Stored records

*** Block opens ***

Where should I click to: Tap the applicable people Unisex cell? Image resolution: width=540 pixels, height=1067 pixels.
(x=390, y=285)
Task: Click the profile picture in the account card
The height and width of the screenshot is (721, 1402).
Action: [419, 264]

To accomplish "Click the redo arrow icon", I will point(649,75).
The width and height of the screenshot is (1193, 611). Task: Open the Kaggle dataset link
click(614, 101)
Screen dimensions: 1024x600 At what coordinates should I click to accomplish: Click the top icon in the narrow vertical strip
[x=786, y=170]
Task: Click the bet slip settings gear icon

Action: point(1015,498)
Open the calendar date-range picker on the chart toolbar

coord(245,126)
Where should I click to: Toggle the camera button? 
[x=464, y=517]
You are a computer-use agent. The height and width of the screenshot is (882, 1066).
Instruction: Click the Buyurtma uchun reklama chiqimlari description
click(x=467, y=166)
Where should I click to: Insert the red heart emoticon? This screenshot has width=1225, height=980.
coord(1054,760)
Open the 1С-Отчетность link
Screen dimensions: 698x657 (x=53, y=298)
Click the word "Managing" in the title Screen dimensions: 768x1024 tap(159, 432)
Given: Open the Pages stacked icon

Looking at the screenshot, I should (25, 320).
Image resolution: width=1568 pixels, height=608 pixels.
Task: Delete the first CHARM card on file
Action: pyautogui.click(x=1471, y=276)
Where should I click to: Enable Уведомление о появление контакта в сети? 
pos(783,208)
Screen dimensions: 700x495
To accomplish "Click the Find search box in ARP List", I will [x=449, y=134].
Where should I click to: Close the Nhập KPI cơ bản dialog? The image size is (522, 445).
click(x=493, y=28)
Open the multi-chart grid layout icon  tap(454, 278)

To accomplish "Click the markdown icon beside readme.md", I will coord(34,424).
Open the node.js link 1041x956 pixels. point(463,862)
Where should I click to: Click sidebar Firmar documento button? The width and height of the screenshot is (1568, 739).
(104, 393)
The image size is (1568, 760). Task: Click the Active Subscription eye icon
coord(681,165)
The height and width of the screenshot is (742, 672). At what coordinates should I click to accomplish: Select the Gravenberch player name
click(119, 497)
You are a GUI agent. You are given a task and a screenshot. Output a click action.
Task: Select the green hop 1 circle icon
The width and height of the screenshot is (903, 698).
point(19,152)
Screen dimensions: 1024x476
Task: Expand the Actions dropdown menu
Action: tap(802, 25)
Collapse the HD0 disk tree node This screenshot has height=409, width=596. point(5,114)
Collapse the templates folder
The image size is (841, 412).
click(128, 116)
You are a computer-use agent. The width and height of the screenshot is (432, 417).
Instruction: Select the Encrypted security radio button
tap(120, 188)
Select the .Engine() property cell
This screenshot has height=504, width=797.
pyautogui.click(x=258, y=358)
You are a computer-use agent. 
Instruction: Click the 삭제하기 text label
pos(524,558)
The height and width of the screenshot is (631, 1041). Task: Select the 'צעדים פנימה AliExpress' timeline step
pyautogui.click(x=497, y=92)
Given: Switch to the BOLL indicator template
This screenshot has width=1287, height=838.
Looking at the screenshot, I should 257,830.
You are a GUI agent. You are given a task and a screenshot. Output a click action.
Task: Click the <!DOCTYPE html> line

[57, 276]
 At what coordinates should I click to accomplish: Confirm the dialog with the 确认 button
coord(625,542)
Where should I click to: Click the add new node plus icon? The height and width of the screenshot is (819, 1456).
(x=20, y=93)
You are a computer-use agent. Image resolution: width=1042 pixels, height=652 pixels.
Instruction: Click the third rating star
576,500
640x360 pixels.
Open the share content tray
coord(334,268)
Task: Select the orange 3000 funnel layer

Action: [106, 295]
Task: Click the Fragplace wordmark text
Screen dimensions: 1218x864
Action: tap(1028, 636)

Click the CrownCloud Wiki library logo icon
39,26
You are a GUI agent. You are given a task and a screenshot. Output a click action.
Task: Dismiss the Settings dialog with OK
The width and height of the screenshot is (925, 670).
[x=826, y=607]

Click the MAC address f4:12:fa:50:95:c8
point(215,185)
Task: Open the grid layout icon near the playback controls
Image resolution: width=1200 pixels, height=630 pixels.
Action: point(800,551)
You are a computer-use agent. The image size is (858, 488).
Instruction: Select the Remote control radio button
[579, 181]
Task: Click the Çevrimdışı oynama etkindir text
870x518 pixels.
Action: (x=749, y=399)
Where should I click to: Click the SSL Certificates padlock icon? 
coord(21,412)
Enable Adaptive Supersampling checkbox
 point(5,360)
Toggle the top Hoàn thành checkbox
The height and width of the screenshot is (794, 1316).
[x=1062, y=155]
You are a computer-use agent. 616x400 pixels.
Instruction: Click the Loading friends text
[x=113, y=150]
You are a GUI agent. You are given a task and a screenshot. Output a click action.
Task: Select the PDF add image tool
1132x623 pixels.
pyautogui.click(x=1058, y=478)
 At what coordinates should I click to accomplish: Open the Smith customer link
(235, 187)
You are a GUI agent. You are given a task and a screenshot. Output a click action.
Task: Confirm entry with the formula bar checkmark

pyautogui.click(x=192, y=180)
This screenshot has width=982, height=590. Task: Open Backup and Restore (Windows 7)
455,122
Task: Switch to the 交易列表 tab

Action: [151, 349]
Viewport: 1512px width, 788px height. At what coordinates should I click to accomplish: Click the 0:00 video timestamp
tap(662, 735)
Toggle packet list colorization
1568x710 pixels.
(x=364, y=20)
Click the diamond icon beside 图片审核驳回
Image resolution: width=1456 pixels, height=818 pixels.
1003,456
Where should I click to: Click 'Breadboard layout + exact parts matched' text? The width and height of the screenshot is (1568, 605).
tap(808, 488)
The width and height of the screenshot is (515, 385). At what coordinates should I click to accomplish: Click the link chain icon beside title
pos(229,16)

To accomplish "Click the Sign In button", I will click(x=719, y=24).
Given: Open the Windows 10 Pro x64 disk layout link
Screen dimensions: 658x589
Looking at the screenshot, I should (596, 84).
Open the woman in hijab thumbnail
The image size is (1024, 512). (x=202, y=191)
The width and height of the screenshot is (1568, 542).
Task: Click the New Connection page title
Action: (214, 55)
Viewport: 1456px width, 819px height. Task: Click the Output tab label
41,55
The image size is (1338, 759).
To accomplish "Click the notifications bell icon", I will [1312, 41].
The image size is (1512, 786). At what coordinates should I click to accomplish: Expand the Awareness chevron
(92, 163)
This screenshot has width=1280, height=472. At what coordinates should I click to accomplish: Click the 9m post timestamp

*** Block closes ***

* Aim of the exercise *
Using the records above, count the lines that hold the string "Collapse", and give back only the result.

* Written answer *
2